Friday, September 11, 2009

Coal Companies


Are driving the Cerulean warbler, a tiny (5") tree-top dweller in the Appalachian mountains (and nowhere else) extinct.

They are doing it by the expedient of destroying the little bird's habitat, wholesale, by removing the tops of whole mountains bearing the forests and woodlands which this azure avian's habitat.

The bird is not particularly unique, except that evolution bestowed upon it, and all of life, a singular niche.

Which the civilized appetites for "cheap" energy regard as expendable if it prevents 'people' from experiencing any slight diminishment in the voracious consumption of the planet. There is NO INCENTIVE for "energy-producing corporations" to REDUCE their outputs. Indeed, to do so could lead to charges of market manipulation, as long as no other alternatives were practical.

However, and notwithstanding the profit imperative, for the price of six months of war in Iraq and Afghanistan, the Dept. of Energy could easily afford to install some form of efficient solar collector/reflector on the roof of every building in America, and reduce the consumption of fossil fuels, the mining of which is used as an 'excuse' to exterminate and eradicate those beautiful co-earth-bound creatures which are no less entitled to their hard-won existence than are we.

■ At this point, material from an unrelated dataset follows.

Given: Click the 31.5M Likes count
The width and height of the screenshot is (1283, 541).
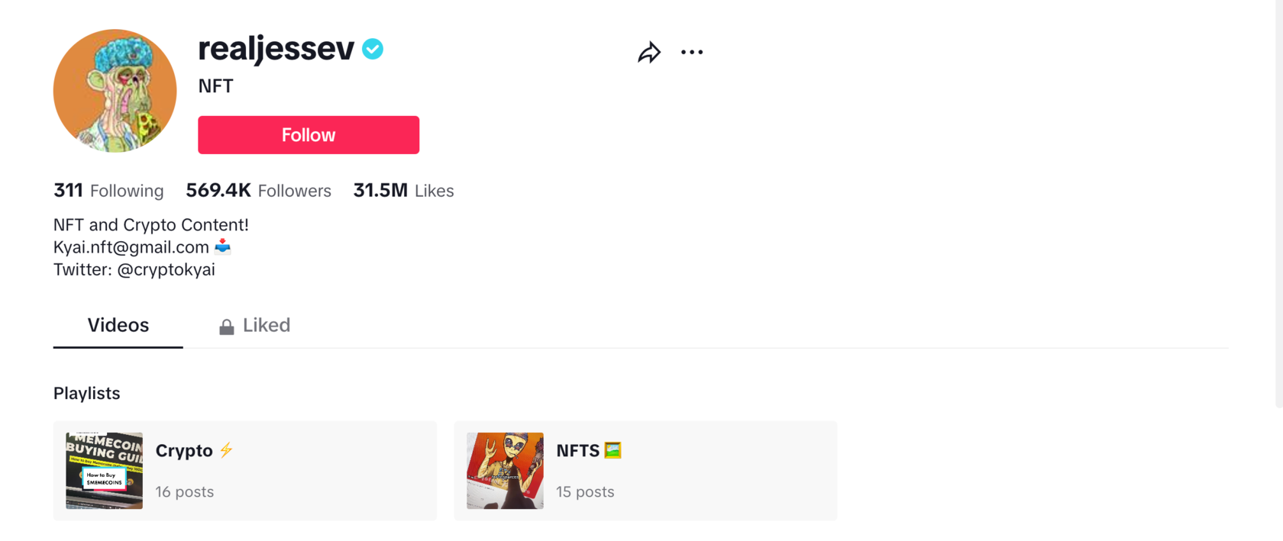Looking at the screenshot, I should [x=403, y=191].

An author/environmentalist named Julie Zickefuus examines the fate of the Cerulean warbler, the extraction processes for coal, and the implications of its apparently inevitable demise with the latter processes on our condition as humans in a wonderful piece on BirdWatchers' Digest dot com.

The Photo: A male cerulean warbler, a treetop songbird of the Appalachian mountain forests. This image was taken in Berkeley County, WV just after this male returned from spring migration. He was nesting in the Sleepy Creek Wildlife Management area.